Le paysan s’enfuit aussi rapidement que le lui permettaient ses vieilles jambes. Les chiens le poursuivirent en aboyant.

« Vraiment, ici le peuple est par trop désagréable ! » dit le père Antoni. Et il ferma galamment la fenêtre. On se remit à table.

« Voyez-vous, c’est la montagne qui les rend ainsi, repartit M. Adam, occupé à introduire dans sa bouche une large tranche de pain beurré.

— Que cela ne vous effraye pas, s’écria madame Kauwigka. Nous savons y mettre ordre.

— Permettez, reprit le jeune prêtre, les paysans sont ici très-sauvages. Vous disiez tout à l’heure que c’est la montagne qui les rend tels. La croyez-vous capable d’exercer quelque influence sur leur caractère ? »

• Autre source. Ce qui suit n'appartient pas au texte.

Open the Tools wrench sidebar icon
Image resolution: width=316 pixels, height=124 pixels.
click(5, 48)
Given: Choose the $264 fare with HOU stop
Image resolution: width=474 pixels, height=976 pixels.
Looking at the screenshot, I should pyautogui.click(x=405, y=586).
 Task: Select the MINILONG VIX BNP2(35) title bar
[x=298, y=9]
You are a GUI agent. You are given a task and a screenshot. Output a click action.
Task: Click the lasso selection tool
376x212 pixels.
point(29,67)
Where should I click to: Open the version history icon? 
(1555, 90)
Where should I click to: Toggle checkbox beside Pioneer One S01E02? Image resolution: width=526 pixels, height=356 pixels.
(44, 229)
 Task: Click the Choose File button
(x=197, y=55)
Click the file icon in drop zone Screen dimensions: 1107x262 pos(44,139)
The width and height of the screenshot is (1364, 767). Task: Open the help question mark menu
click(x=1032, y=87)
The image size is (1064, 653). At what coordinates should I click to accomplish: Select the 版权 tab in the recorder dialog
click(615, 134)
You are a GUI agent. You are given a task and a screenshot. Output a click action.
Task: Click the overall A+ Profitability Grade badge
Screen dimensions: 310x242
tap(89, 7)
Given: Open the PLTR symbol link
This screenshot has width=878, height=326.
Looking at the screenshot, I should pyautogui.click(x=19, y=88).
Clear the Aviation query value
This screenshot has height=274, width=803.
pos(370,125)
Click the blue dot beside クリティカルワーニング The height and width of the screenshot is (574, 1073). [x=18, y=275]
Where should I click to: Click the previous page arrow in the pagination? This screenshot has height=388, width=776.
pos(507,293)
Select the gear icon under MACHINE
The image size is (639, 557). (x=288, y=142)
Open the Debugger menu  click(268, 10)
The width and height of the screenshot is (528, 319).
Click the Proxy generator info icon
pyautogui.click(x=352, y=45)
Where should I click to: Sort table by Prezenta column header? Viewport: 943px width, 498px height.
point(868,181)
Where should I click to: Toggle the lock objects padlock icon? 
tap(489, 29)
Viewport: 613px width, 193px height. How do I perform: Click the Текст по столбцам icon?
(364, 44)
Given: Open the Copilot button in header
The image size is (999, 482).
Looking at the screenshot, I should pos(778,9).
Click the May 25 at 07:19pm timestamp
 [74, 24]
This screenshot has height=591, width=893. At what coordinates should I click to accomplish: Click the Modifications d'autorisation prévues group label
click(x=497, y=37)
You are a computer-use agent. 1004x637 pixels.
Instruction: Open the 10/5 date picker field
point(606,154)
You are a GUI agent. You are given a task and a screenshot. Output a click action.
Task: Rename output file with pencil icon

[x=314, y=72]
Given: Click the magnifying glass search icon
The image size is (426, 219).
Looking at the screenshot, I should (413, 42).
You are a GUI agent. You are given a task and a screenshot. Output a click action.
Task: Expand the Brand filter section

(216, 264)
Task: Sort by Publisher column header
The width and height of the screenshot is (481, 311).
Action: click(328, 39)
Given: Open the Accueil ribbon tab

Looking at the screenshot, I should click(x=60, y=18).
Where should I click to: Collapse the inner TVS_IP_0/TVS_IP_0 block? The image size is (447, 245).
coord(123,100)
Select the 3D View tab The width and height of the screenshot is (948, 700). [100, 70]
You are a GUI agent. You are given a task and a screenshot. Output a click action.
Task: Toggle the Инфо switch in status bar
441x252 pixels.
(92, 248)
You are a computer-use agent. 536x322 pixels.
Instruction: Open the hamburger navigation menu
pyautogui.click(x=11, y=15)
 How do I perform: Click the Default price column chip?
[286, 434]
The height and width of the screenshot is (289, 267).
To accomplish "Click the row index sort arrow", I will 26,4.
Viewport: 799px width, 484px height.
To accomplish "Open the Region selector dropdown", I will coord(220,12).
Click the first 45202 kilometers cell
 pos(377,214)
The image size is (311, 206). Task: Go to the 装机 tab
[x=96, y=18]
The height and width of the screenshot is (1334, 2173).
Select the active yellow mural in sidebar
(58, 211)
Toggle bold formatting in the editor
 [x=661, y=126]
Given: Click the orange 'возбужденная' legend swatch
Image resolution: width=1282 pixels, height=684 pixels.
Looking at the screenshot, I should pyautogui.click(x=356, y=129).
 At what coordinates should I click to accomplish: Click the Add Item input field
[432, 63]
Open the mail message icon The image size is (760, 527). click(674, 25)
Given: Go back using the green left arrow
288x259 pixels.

Le seigneur ouvrit de grands yeux et prit un air important.

« Ça dépend de la manière dont vous l’entendez. Oui et non. Mais à quoi voulais-je donc en venir ? Nous avons sur nos montagnes une population tout autre que dans la plaine. Le Houzoule est fier du nom qu’il porte. Il s’est acquis une certaine supériorité sur les paysans, d’abord par son indépendance, ensuite parce que la loi touchant le robot ne l’atteint pas.